**INSTRUCTION**
Echo the entries below word for word, starting at the first entry and ending with the line that contains "Click pencil icon". Include that final line and stop there.

[Saved data entries]
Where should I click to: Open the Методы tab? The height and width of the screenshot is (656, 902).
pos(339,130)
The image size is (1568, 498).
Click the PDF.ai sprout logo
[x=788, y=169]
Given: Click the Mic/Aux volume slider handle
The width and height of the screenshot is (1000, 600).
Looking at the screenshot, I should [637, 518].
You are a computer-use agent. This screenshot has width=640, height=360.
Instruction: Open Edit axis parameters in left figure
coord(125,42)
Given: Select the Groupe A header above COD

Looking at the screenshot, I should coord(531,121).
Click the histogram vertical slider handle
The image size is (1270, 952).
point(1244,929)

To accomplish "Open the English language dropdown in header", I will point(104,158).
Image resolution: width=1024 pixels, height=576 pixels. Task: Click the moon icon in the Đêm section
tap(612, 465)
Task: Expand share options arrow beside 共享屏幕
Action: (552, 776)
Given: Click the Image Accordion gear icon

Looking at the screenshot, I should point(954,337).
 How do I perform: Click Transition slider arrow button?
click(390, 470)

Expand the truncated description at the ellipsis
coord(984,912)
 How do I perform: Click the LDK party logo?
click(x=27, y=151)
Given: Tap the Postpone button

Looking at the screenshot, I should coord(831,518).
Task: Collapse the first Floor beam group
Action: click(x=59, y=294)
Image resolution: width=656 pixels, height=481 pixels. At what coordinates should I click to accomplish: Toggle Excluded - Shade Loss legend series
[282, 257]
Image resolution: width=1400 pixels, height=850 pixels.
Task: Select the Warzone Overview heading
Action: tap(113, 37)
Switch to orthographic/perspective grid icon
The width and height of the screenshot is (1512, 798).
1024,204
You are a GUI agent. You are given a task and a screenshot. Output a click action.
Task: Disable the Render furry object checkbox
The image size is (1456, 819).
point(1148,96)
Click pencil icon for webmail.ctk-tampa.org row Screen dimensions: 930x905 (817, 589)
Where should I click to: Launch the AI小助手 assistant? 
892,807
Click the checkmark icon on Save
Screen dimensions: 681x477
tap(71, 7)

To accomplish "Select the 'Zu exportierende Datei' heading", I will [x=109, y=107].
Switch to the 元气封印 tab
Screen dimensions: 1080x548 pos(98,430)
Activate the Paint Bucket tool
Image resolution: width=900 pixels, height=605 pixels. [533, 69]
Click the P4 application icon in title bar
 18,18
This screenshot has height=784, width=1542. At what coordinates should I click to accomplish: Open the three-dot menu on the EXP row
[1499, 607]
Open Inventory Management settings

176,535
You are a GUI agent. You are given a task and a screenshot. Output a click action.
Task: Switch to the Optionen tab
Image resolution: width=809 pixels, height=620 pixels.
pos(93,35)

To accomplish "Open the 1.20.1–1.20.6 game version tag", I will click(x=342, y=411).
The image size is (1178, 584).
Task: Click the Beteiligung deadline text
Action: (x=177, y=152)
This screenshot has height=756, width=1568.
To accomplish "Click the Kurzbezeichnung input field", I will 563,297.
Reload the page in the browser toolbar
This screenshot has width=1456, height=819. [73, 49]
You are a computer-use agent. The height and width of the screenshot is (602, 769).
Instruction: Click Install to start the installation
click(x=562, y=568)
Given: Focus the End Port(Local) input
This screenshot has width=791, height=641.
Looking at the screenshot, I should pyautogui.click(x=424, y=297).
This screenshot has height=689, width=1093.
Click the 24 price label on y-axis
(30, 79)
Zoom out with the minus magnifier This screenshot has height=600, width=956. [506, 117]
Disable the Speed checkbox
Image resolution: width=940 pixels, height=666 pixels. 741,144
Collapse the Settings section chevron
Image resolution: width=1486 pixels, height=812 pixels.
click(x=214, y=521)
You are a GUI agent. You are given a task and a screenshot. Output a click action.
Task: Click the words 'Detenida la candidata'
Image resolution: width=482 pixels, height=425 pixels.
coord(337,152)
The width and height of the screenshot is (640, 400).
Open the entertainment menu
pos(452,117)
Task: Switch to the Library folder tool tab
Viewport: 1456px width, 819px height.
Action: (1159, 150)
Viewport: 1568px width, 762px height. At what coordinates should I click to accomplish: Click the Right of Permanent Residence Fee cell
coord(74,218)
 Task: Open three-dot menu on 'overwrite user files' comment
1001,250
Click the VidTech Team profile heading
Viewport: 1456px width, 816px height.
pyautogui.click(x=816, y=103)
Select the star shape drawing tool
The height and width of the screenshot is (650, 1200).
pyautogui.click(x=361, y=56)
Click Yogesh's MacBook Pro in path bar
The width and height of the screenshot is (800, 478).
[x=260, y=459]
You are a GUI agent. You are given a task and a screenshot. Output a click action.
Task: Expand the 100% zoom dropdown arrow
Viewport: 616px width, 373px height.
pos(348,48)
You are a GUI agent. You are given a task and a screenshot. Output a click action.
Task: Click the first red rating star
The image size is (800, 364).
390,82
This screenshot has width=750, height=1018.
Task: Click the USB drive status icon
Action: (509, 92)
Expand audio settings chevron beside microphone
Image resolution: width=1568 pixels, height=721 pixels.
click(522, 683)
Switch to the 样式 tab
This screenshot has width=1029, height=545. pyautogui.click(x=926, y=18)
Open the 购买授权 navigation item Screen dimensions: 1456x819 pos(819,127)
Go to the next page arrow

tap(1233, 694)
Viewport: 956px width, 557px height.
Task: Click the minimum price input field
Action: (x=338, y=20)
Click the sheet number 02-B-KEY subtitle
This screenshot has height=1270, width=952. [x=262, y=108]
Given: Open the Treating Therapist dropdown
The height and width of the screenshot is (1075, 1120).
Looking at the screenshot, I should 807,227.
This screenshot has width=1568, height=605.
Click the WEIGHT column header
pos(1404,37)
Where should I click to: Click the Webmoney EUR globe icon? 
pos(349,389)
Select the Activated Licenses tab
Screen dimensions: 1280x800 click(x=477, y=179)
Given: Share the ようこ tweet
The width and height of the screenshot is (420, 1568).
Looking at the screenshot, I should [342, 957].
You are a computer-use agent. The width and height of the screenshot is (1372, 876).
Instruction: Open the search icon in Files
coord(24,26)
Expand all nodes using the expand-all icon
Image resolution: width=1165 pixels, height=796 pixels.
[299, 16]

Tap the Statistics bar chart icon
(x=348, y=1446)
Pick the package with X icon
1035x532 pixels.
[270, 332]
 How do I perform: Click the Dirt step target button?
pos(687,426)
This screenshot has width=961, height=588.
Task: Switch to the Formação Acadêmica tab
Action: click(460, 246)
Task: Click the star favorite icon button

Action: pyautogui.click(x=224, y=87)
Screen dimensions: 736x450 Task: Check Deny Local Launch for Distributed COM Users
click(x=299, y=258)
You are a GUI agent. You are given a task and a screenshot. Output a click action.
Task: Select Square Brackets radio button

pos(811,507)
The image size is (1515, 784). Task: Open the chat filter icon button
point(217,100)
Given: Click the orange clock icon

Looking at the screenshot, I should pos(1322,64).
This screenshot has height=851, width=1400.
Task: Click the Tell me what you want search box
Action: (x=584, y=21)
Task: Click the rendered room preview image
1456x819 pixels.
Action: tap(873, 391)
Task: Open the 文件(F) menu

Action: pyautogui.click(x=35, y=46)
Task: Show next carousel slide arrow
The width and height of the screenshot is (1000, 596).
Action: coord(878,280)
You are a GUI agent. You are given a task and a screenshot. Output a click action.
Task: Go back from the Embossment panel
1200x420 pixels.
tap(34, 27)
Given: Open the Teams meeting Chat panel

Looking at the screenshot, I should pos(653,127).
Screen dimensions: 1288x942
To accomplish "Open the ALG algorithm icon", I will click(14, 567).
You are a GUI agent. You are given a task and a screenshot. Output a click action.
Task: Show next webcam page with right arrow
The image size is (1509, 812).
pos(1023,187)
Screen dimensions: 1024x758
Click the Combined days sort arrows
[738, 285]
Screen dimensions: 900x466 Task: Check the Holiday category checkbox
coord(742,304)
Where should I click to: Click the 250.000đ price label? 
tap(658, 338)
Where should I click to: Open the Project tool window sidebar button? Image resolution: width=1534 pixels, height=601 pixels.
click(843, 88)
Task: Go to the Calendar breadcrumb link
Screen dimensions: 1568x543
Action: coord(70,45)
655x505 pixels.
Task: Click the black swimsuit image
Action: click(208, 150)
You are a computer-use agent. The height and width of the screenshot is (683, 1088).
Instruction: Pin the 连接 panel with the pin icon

**FULL OUTPUT**
Where should I click to: Open the Методы tab? The height and width of the screenshot is (656, 902).
pos(339,130)
The image size is (1568, 498).
Click the PDF.ai sprout logo
[x=788, y=169]
Given: Click the Mic/Aux volume slider handle
The width and height of the screenshot is (1000, 600).
Looking at the screenshot, I should [637, 518].
You are a computer-use agent. This screenshot has width=640, height=360.
Instruction: Open Edit axis parameters in left figure
coord(125,42)
Given: Select the Groupe A header above COD

Looking at the screenshot, I should coord(531,121).
Click the histogram vertical slider handle
The image size is (1270, 952).
point(1244,929)

To accomplish "Open the English language dropdown in header", I will point(104,158).
Image resolution: width=1024 pixels, height=576 pixels. Task: Click the moon icon in the Đêm section
tap(612, 465)
Task: Expand share options arrow beside 共享屏幕
Action: (552, 776)
Given: Click the Image Accordion gear icon

Looking at the screenshot, I should point(954,337).
 How do I perform: Click Transition slider arrow button?
click(390, 470)

Expand the truncated description at the ellipsis
coord(984,912)
 How do I perform: Click the LDK party logo?
click(x=27, y=151)
Given: Tap the Postpone button

Looking at the screenshot, I should coord(831,518).
Task: Collapse the first Floor beam group
Action: click(x=59, y=294)
Image resolution: width=656 pixels, height=481 pixels. At what coordinates should I click to accomplish: Toggle Excluded - Shade Loss legend series
[282, 257]
Image resolution: width=1400 pixels, height=850 pixels.
Task: Select the Warzone Overview heading
Action: tap(113, 37)
Switch to orthographic/perspective grid icon
The width and height of the screenshot is (1512, 798).
1024,204
You are a GUI agent. You are given a task and a screenshot. Output a click action.
Task: Disable the Render furry object checkbox
The image size is (1456, 819).
point(1148,96)
Click pencil icon for webmail.ctk-tampa.org row Screen dimensions: 930x905 (817, 589)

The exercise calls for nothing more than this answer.